*Data supplied:*
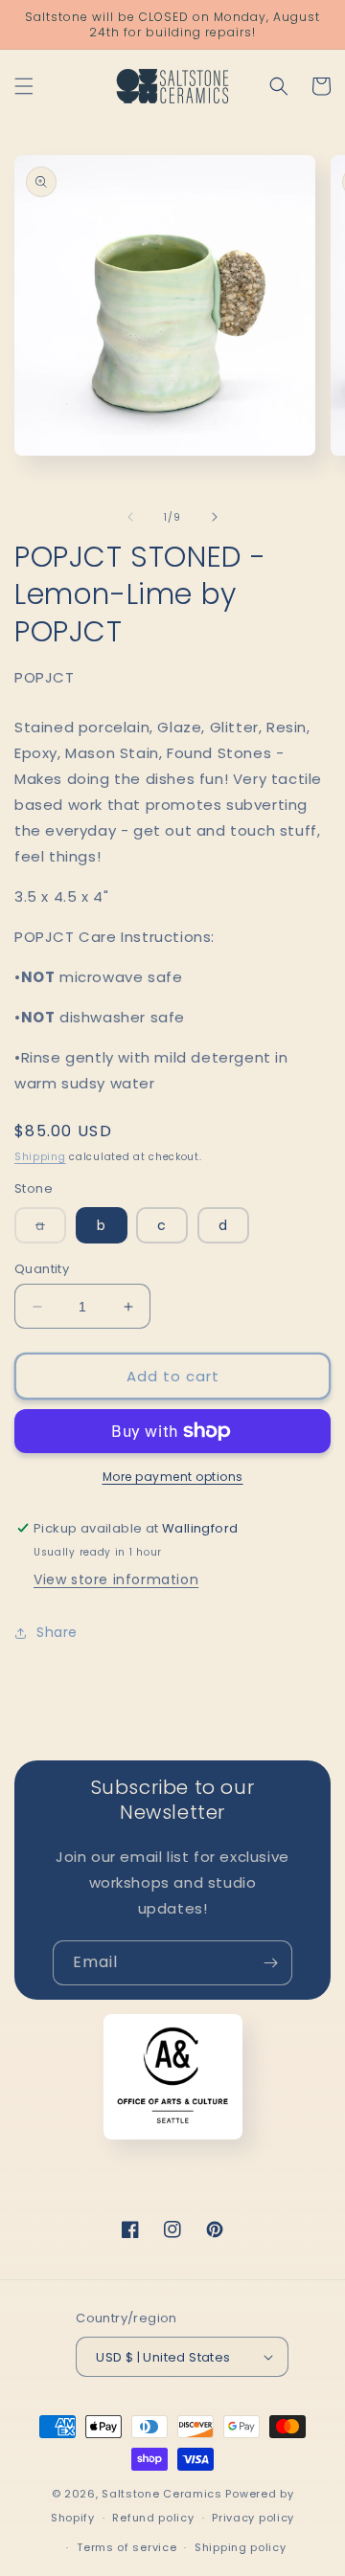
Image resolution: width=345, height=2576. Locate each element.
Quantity (41, 1269)
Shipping (40, 1157)
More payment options (173, 1476)
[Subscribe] (270, 1962)
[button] (24, 86)
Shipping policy (241, 2547)
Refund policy (153, 2517)
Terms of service (126, 2547)
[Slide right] (215, 517)
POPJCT (44, 677)
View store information (116, 1579)
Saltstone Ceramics (162, 2493)
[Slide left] (130, 517)
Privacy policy (253, 2517)
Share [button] (57, 1632)
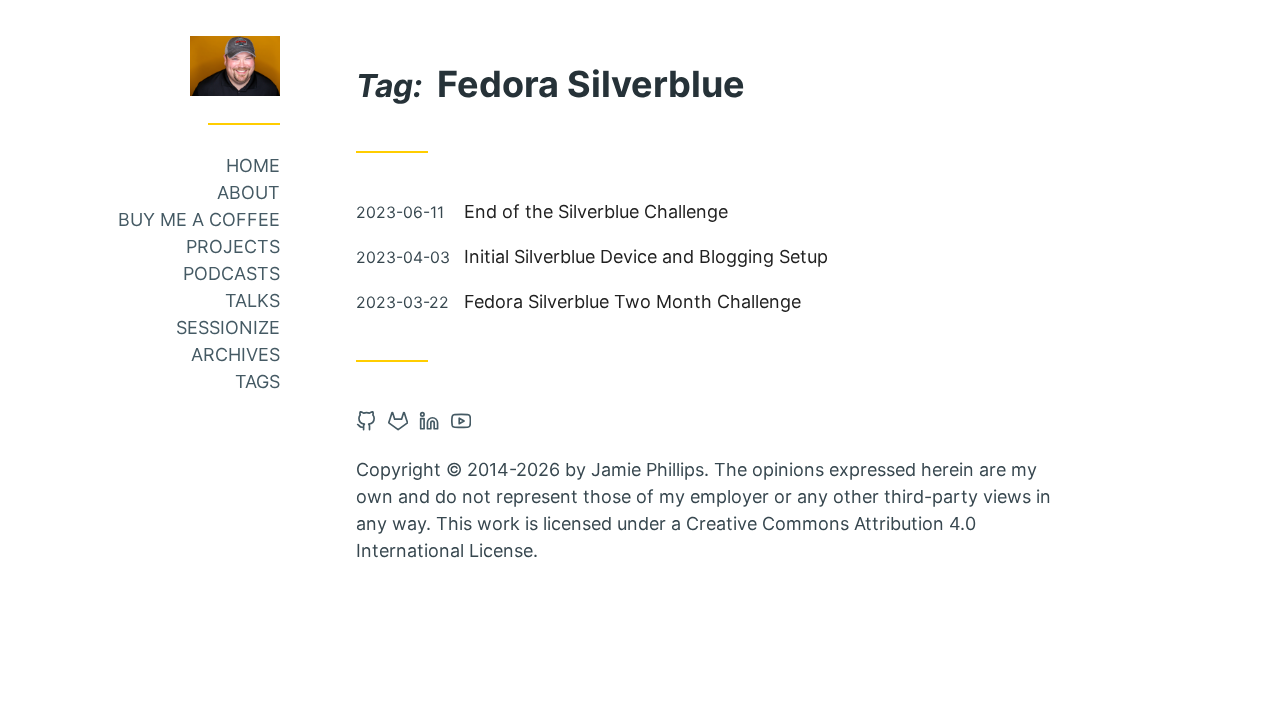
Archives (235, 354)
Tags (257, 381)
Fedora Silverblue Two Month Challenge (632, 301)
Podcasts (231, 273)
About (248, 192)
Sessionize (228, 327)
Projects (233, 246)
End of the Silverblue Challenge (596, 211)
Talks (252, 300)
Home (253, 165)
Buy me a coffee (199, 219)
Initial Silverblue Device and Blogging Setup (646, 256)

*What you have to do:* Only the lines from the start of the records to the line with "Share [button] (57, 1632)" belong in the copy. Print them exactly, minus pictures.

*Written response:*
Image resolution: width=345, height=2576. Locate each element.
Quantity (41, 1269)
Shipping (40, 1157)
More payment options (173, 1476)
[Subscribe] (270, 1962)
[button] (24, 86)
Shipping policy (241, 2547)
Refund policy (153, 2517)
Terms of service (126, 2547)
[Slide right] (215, 517)
POPJCT (44, 677)
View store information (116, 1579)
Saltstone Ceramics (162, 2493)
[Slide left] (130, 517)
Privacy policy (253, 2517)
Share [button] (57, 1632)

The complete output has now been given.